— EXCERPTED PASSAGE —
Re: [GSoC] wrong patch "msg: change entity_addr_t encode/decode"

Haomai Wang <haomai@xxxxxxxx> · Thu, 16 Jun 2016 09:04:52 +0800

On Thu, Jun 16, 2016 at 5:17 AM, Sage Weil <sage@xxxxxxxxxxxx> wrote:
>
> I've rebased this and pushed a new wip-addrvec branch, PR
>
>         https://github.com/ceph/ceph/pull/9726
>
> I wonder if a good way to ease into using this would be to make
> AsyncMessenger allow binding to multiple addresses (IPv4 and IPv6).
>
> Haomai, what do you think?
>
> That will help us fix the multiple-address issues in msg/async (for
> example, announcing ourselves using the correct addr depending on which
> socket we accepted the connection on).  That will be one less thing in the
> way to making msg/async speak msgr2 on some connections.

— STORED ROWS —
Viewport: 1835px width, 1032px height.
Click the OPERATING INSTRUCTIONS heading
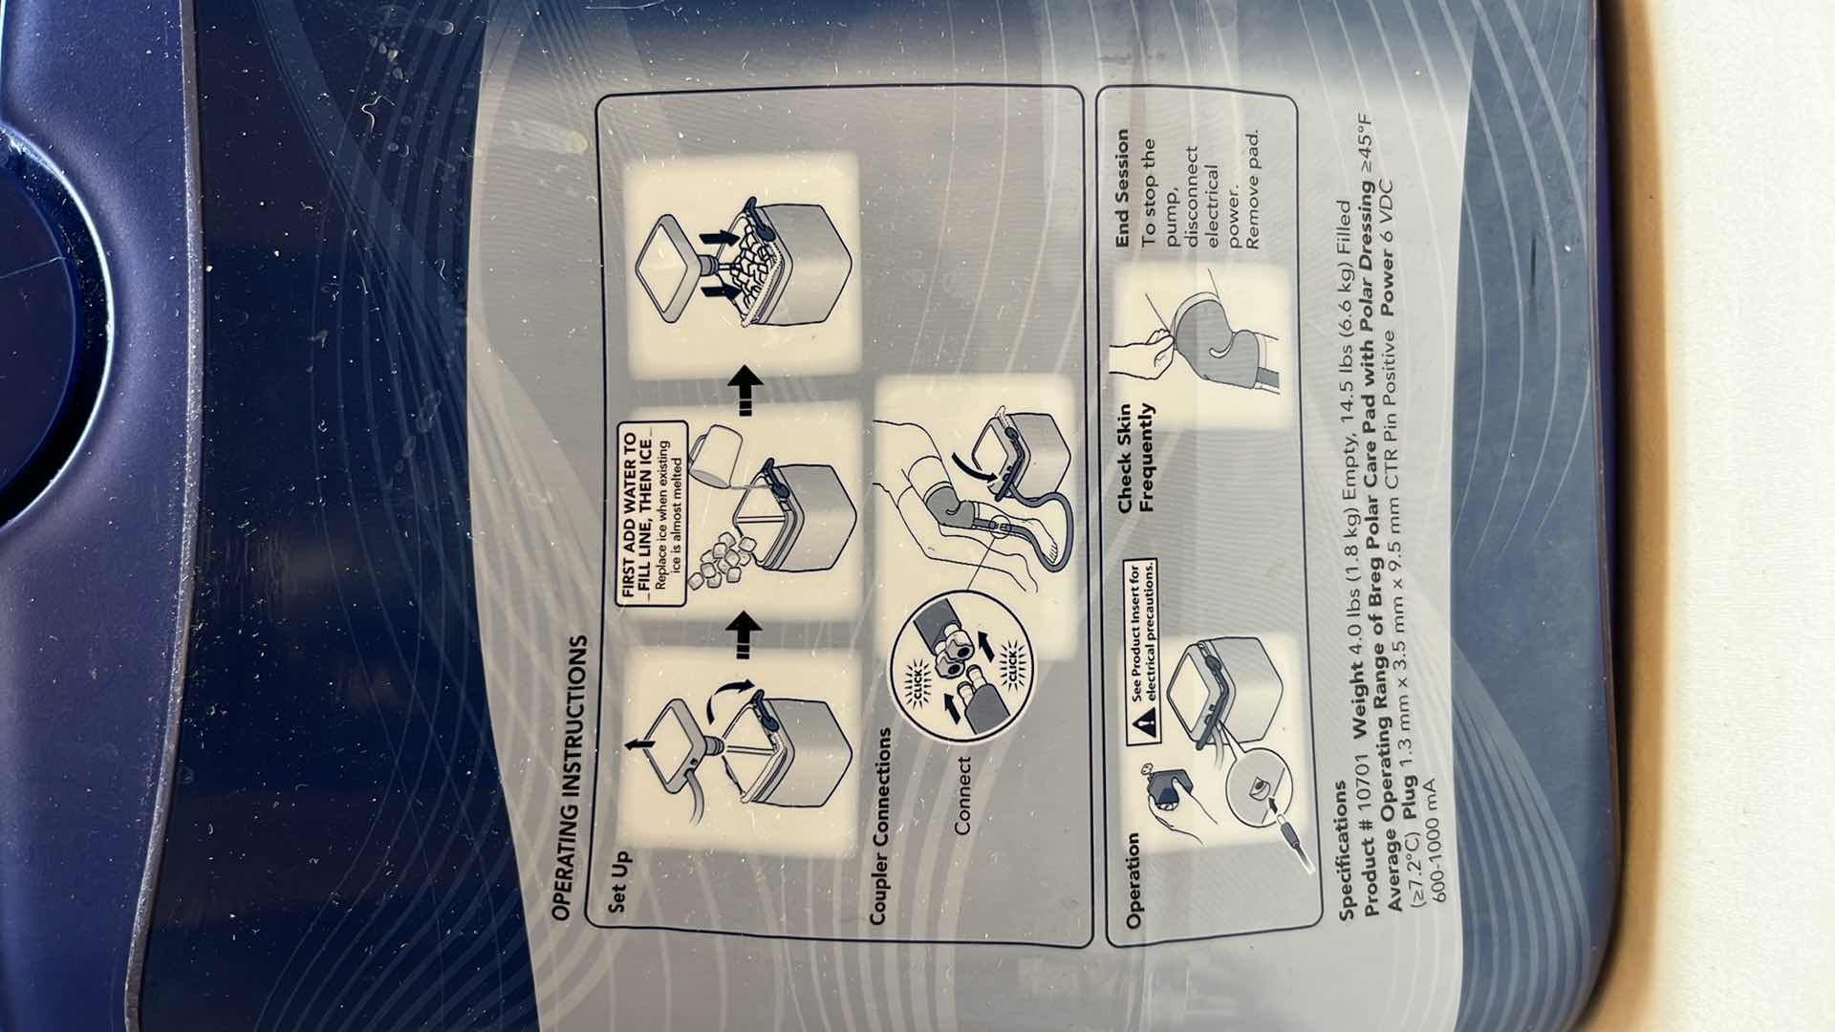coord(571,778)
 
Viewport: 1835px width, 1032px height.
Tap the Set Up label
coord(617,881)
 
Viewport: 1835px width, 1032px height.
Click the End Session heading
coord(1122,187)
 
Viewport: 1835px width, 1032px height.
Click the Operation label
coord(1133,879)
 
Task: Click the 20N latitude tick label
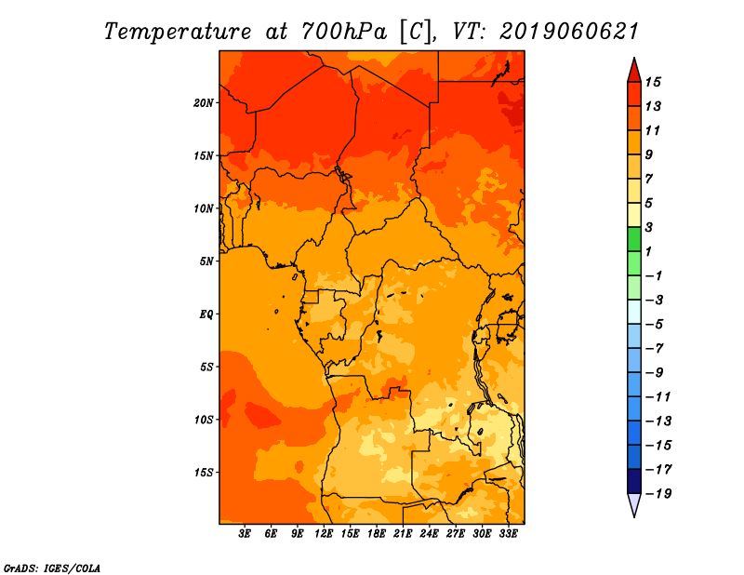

— PROBLEMS TO SOLVE —
a) Can you copy the part of the mailing-list reply starting with "On Thu, Jun" and going on through "(IPv4 and IPv6).", word for word?
b) Can you repeat the listing exactly, starting with its first line and going on through the line with "coord(1122,187)", both ends included, with nothing after it and the pictures left out?
The mailing-list reply and the listing come from unrelated sources.

— SOLUTION SET —
a)
On Thu, Jun 16, 2016 at 5:17 AM, Sage Weil <sage@xxxxxxxxxxxx> wrote:
>
> I've rebased this and pushed a new wip-addrvec branch, PR
>
>         https://github.com/ceph/ceph/pull/9726
>
> I wonder if a good way to ease into using this would be to make
> AsyncMessenger allow binding to multiple addresses (IPv4 and IPv6).

b)
Viewport: 1835px width, 1032px height.
Click the OPERATING INSTRUCTIONS heading
coord(571,778)
 
Viewport: 1835px width, 1032px height.
Tap the Set Up label
coord(617,881)
 
Viewport: 1835px width, 1032px height.
Click the End Session heading
coord(1122,187)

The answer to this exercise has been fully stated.